从实验1的反应时和正确率结果来看, 相比低创者, 高创者的反应时干扰效应量和正确率干扰效应量更小。这与前人的研究结果是一致的(Benedek et al., 2014b; Edl et al., 2014; Zmigrod, Zmigrod, & Hommel, 2015)。通过实验1检验了创造性思维的认知去抑制和认知抑制这两个假说, 结果支持了创造性思维的认知抑制假说, 表明高创者的认知抑制能力强于低创者。然而, 实验1的结果与Groborz和Nęcka (2003)的研究结果并不完全一致。Groborz和Nęcka (2003)的研究仅发现, 高创者在不一致条件下的反应更有规律。这可能与两个研究的实验材料和实验程序不同有关。相比之下, 本研究中实验1所采用的实验材料和实验程序更简单, Stroop任务的刺激集为2, 仅红、绿两种颜色字, 且仅要求被试对字的颜色进行命名。但是, Groborz和Nęcka (2003)研究中Stroop任务的刺激集为5, 而且被试要依据屏幕下方的提示线索来确定进行颜色命名还是字义命名, 研究程序更有难度。因此, 仅采用简单的Stroop任务来揭示认知抑制与创造性思维的关系并不全面。

所以, 实验2拟增大刺激集大小, 采用更灵活的Stroop字义-颜色命名转换任务, 颜色字包括红、绿、黄三种, 并操纵有和无时间压力条件, 进一步检验创造性思维的适应性认知抑制假说。反应时指标仅能反映个体的外部反应, 因此实验2拟增加皮肤电生理指标以反映不同创造性思维水平者抑制过程的内部生理唤醒差异。
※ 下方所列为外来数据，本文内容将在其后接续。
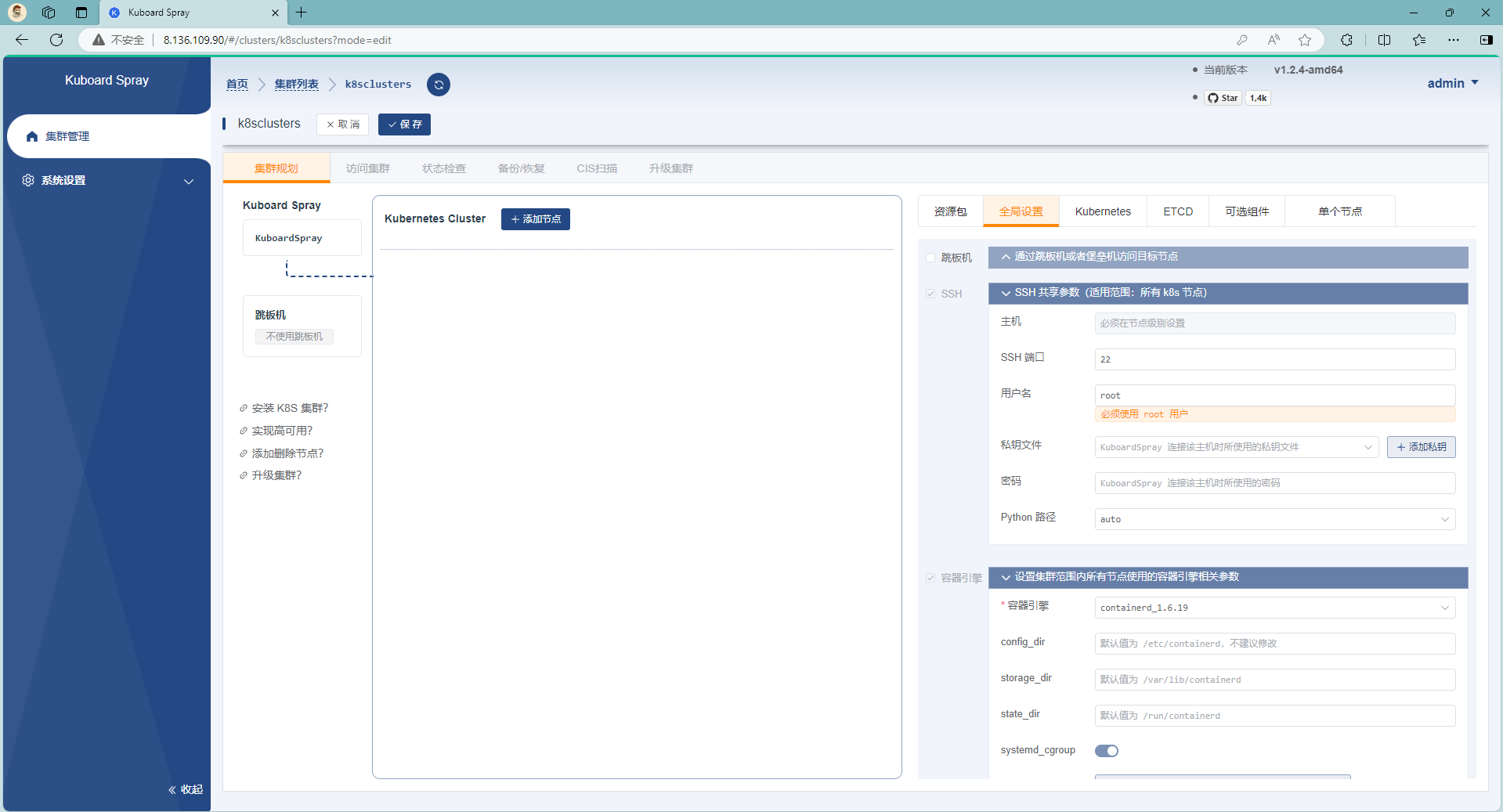Reload the page with browser refresh icon

tap(56, 40)
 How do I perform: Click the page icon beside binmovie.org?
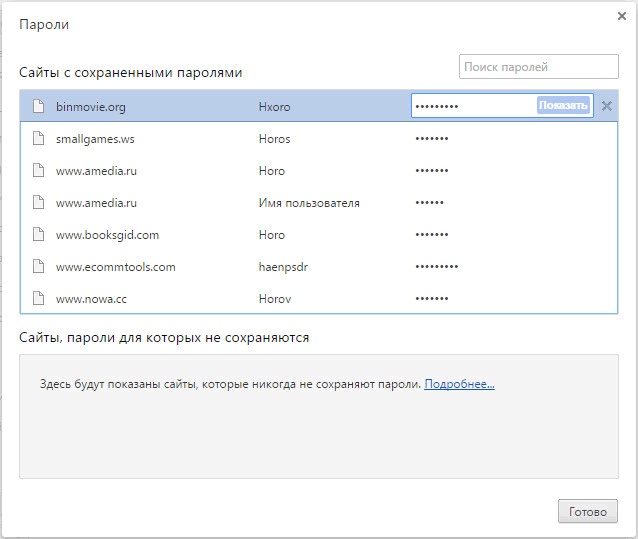pyautogui.click(x=39, y=106)
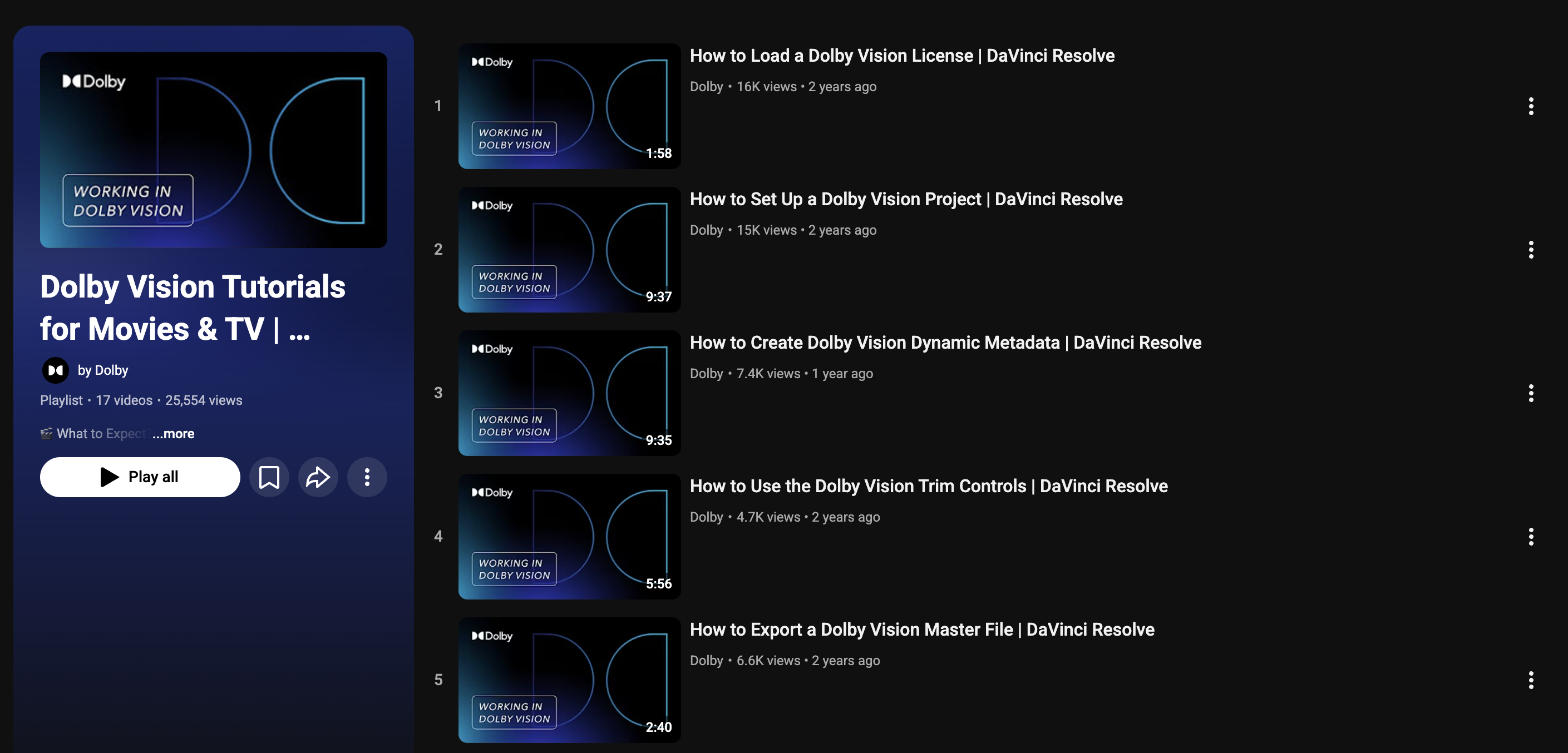Open the 'by Dolby' channel link
Viewport: 1568px width, 753px height.
click(103, 370)
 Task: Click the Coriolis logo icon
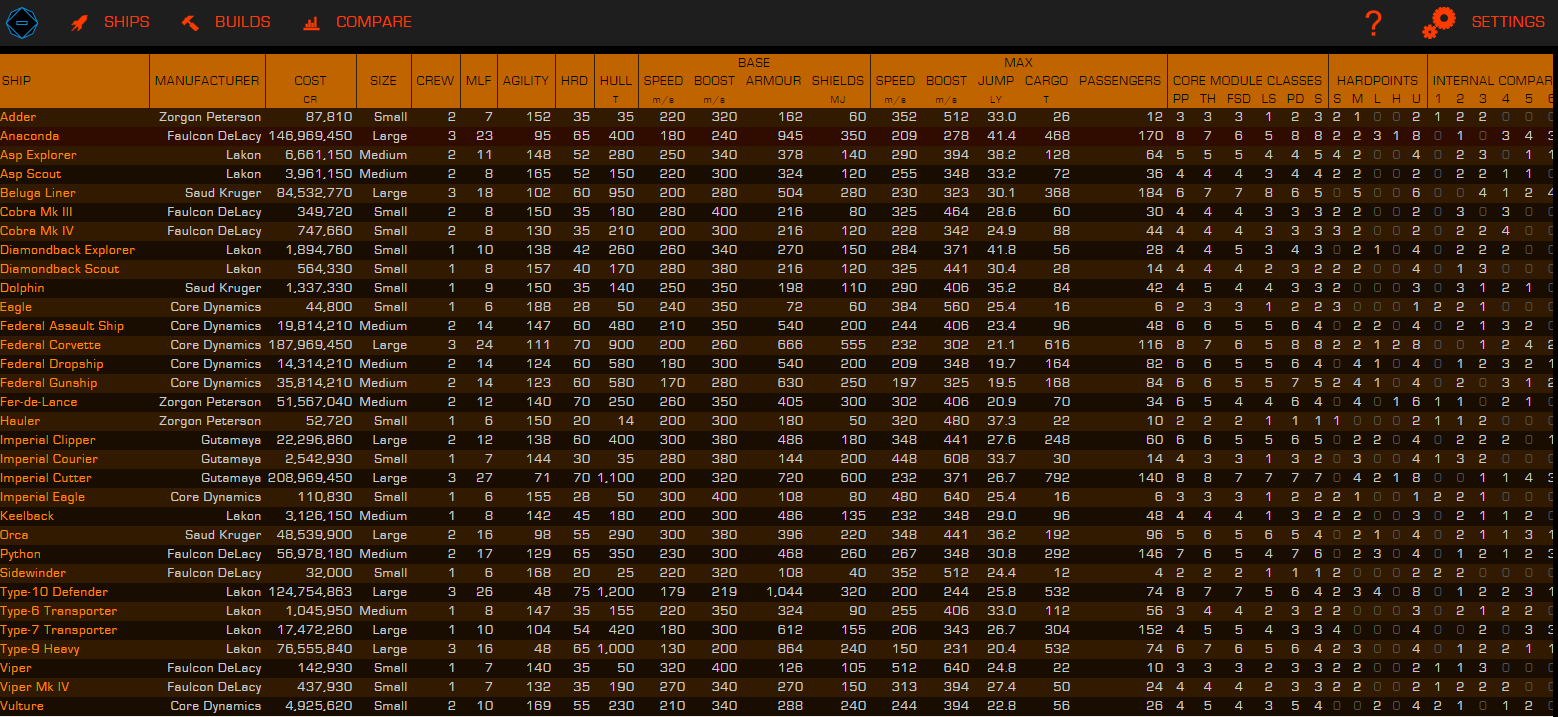point(22,22)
3 实验2：时间压力对高低创造性思维水平者认知抑制的影响

3.1 方法

3.1.1 被试

从实验1施测TTCT的总被试中, 根据TTCT总分排序, 挑选没有参加实验1的高创者和低创者各26人。因为4名被试的皮肤电线显示干扰很大且无起伏被删除。最终被试48名。高创组24人(男11人, 女13人), 平均年龄19.33岁; 低创组24人(男12人, 女12人), 平均年龄19.21岁。高创组(M = 301.43, SD = 50.71)和低创组(M = 130.17, SD = 24.64) 的TTCT得分进行独立样本t检验的差异显著, t(46) = 14.88, p < 0.001。采用《瑞文标准智力测验》测量被试的智力, 高创组(M = 54.17, SD = 3.52)和低创组(M = 51.58, SD = 5.57)的智力得分进行独立样本t检验的差异不显著, t(46) = 1.92, p > 0.05。被试无智力障碍, 无色盲、色弱, 实验完成后给每个被试适量报酬。

3.1.2 实验设计

2(创造性组别：高创组、低创组)×2(时间压力情境：有、无)×2(任务类型：字义命名、颜色命名)×2(刺激类型：一致、不一致)四因素混合设计, 其中创造性组别和时间压力情境为组间变量, 任务类型和刺激类型为组内变量。

3.1.3 仪器和材料

实验采用Superlab 4.5刺激呈现系统呈现刺激并记录被试的反应, 该系统刺激呈现与计时精度均为1 ms。刺激通过DELL 23英寸显示器呈现, 被试距屏幕1 m处。显示器的分辨率为1024×768。屏幕的背景为黑色。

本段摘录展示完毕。